Opening with a close-up of Thomasin (Anya Taylor-Joy) in her Sunday best, we find her father William (Ralph Ineson) facing some sort of religiously motivated community trial regarding his particular beliefs. Unwilling to adhere to the norms of the plantation, he’s banished, along with his family, including wife Katherine (Kate Dickey), and four younger children, Caleb (Harvey Scrimshaw), twins Jonas (Lucas Dawson) and Mercy (Ellie Grainger) and infant Samuel. They relocate to an isolated farm at the edge of a foreboding forest, and it’s not long before Samuel gets snatched by a preternatural presence one afternoon under Thomasin’s watch. We witness the chilling fate of baby Sam, but the family is left to wonder, their religion dictating that the baby’s soul has gone to hell because he wasn’t baptized. Since William’s farming and hunting skills are poor, the family seems destined for a harsh winter, but tensions between Thomasin and other females in the household quickly causes further disintegration. A tipping point is reached when Caleb also disappears, returning naked, babbling incoherently.
Inordinately simple, The Witch successfully still manages an impressive chokehold as religious paranoia turns family members against one another, enabling the insidious force to wreak havoc. Ralph Ineson makes an imperious impression, while Scottish actress Kate Dickey is as astringent as she is prone to hysteria. Eggers’ tends to prize the perspective of Thomasin, a girl that’s, shall we say, left without many options. Anya Taylor-Joy, recalling the willowy willpower of Mia Wasikowska, proves to be a great find. But where Eggers’ truly gains ambience is from Jarin Blaschke’s excellent cinematography, capturing the presence of the encroaching forest with beautiful alacrity—these feel like woods we have no business going into. Nature is framed as something ominous, ungodly, whose sweet gifts (i.e., apples) are used to lure. Paired with Mark Korvern’s score, which plays magnificently over our first images of the eponymous creature as she overtakes the visage of the moon, there’s a lot to admire in this expertly mounted first feature.
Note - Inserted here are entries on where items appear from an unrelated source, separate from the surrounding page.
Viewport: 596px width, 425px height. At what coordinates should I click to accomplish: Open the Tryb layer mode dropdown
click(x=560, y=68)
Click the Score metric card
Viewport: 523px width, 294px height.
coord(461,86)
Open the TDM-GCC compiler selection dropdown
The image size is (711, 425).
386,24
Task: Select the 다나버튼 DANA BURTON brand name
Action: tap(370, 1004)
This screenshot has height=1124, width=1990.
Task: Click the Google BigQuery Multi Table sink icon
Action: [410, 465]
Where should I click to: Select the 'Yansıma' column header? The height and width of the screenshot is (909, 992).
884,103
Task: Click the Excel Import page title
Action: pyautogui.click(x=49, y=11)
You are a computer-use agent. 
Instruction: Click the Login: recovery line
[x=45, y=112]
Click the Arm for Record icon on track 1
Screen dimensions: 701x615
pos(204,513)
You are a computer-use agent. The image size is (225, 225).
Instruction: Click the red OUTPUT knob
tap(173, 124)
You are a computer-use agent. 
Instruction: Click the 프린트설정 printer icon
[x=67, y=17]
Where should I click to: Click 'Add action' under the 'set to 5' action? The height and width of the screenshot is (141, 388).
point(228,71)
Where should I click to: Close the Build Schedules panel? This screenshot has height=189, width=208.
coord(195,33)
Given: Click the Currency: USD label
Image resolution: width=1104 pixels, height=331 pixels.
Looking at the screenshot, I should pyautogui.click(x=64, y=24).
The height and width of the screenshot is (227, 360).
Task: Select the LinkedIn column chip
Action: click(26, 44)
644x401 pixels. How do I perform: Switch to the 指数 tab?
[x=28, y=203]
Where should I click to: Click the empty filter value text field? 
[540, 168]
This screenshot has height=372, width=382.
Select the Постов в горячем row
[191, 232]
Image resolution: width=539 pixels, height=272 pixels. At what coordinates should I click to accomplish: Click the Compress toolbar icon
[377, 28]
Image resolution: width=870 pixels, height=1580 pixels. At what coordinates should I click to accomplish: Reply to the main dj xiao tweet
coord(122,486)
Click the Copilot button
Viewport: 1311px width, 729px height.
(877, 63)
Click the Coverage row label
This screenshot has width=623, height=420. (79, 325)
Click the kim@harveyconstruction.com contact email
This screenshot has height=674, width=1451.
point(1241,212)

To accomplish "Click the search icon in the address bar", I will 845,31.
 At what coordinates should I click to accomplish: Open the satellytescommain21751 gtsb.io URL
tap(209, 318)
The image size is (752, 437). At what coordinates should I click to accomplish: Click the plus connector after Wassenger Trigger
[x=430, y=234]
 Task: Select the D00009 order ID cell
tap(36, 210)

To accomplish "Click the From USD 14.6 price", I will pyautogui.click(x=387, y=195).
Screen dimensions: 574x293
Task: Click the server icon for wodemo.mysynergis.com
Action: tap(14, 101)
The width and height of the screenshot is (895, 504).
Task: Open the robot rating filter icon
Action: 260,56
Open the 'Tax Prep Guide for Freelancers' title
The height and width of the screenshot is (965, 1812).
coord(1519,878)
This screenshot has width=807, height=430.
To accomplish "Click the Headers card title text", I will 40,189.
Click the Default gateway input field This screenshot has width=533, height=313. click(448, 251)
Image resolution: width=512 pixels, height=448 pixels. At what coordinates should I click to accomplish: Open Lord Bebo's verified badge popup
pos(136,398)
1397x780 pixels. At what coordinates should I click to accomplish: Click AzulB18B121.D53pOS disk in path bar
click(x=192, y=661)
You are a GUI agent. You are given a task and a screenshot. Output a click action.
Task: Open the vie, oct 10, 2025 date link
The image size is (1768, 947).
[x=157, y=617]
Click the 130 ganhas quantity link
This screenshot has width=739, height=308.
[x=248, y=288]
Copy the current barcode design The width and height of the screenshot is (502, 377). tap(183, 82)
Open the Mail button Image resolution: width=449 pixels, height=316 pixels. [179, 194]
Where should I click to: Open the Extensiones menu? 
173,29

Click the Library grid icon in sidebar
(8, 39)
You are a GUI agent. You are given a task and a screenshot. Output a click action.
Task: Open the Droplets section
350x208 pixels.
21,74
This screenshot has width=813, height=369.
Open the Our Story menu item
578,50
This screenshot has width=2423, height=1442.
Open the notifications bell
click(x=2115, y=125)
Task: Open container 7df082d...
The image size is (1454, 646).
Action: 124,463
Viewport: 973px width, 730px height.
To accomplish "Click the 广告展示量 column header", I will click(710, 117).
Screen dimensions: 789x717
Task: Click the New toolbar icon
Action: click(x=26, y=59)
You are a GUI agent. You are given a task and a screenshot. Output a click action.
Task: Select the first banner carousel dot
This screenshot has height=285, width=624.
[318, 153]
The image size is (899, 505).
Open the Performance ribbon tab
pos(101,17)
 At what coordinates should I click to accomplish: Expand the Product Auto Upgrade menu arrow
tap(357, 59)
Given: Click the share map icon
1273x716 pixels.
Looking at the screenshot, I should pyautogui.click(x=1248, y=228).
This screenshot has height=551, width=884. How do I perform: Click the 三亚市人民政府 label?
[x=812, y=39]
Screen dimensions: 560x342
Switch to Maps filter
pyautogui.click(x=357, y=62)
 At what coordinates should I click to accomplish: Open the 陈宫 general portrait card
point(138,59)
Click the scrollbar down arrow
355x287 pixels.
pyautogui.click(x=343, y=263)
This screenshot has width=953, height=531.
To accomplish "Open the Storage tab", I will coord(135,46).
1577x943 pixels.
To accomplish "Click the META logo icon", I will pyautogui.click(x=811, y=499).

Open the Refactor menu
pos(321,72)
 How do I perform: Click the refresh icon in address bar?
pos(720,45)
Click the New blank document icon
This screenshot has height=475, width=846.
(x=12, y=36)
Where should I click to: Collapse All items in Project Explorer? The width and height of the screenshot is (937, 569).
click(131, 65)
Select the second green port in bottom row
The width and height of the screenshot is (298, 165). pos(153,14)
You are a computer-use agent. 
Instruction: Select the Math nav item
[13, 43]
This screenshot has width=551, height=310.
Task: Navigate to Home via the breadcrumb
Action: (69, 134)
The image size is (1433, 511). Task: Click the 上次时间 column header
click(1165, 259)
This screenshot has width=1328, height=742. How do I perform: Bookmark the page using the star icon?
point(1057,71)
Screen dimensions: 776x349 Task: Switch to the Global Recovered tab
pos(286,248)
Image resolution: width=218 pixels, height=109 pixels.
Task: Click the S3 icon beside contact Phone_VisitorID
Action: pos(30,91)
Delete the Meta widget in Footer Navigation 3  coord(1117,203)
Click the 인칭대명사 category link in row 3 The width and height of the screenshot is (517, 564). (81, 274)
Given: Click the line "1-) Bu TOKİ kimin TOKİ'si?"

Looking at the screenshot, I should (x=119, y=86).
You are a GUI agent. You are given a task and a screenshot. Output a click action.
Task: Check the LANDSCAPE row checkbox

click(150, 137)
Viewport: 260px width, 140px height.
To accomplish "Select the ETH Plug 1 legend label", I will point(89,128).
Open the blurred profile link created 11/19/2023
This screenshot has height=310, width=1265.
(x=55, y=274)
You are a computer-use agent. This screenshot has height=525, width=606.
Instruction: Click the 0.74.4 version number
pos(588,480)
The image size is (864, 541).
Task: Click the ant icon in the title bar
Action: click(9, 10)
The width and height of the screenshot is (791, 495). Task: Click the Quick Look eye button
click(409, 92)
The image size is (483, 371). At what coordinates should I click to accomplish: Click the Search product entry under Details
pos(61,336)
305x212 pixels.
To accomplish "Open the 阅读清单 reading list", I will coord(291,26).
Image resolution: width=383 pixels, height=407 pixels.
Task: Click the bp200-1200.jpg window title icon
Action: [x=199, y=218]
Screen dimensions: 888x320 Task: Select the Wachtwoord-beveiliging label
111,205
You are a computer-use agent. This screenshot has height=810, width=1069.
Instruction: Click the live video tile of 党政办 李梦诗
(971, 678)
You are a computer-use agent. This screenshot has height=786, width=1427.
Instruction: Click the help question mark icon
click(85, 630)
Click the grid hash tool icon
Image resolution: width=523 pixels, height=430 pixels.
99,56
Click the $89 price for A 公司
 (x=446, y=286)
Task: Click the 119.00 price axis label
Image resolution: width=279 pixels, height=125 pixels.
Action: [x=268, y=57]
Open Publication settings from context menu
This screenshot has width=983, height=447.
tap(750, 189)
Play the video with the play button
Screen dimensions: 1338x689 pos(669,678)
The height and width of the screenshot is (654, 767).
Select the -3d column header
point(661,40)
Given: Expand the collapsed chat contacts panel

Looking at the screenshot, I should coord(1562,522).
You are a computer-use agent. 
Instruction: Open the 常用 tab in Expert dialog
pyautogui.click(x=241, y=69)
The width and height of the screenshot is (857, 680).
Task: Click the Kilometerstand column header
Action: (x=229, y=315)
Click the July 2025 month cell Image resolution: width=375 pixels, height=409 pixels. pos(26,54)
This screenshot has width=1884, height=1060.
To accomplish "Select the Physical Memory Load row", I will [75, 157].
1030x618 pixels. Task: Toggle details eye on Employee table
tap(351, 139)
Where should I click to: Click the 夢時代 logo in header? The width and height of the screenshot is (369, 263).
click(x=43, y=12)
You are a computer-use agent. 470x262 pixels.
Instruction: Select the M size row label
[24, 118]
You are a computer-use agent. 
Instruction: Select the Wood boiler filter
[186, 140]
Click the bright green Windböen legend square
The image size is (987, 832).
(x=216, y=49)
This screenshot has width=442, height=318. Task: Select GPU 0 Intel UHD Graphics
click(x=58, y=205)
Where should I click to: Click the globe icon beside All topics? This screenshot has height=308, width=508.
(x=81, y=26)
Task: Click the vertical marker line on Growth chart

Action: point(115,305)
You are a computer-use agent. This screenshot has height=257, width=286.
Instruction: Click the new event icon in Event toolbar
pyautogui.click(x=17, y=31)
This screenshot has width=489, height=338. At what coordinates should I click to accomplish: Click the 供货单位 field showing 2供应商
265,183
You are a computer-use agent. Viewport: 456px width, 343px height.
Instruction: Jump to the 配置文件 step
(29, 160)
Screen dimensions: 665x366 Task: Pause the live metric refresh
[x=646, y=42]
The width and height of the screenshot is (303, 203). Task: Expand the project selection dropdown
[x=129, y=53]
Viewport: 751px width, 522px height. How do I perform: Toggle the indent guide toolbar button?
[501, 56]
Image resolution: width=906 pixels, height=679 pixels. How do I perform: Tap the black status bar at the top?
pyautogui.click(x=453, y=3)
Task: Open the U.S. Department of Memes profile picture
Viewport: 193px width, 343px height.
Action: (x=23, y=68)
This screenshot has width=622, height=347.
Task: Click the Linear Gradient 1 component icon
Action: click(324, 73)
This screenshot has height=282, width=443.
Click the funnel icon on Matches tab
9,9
By its chilling final frames, the paranoid delusions of the Puritanical mind have been salvaged for one properly unnerving nightmare. Painstakingly based on actual journals and records from the period, Eggers’ film is a chilling moral lesson concerning the power of community (power in numbers) over religion. The script captures perfectly the dominating, obsessive fear of religion, present in almost every exchange of dialogue—an institution so repressively draconian necessitates an equally powerful opposition. Without a doubt, there are things to fear in these realms of sacred and profane, but at the end of the day, one can never really anticipate what will come crawling out of the bowels of the primeval forest.
Reviewed on January 28 at the 2015 Sundance Film Festival – US Dramatic Competition. 92 Mins.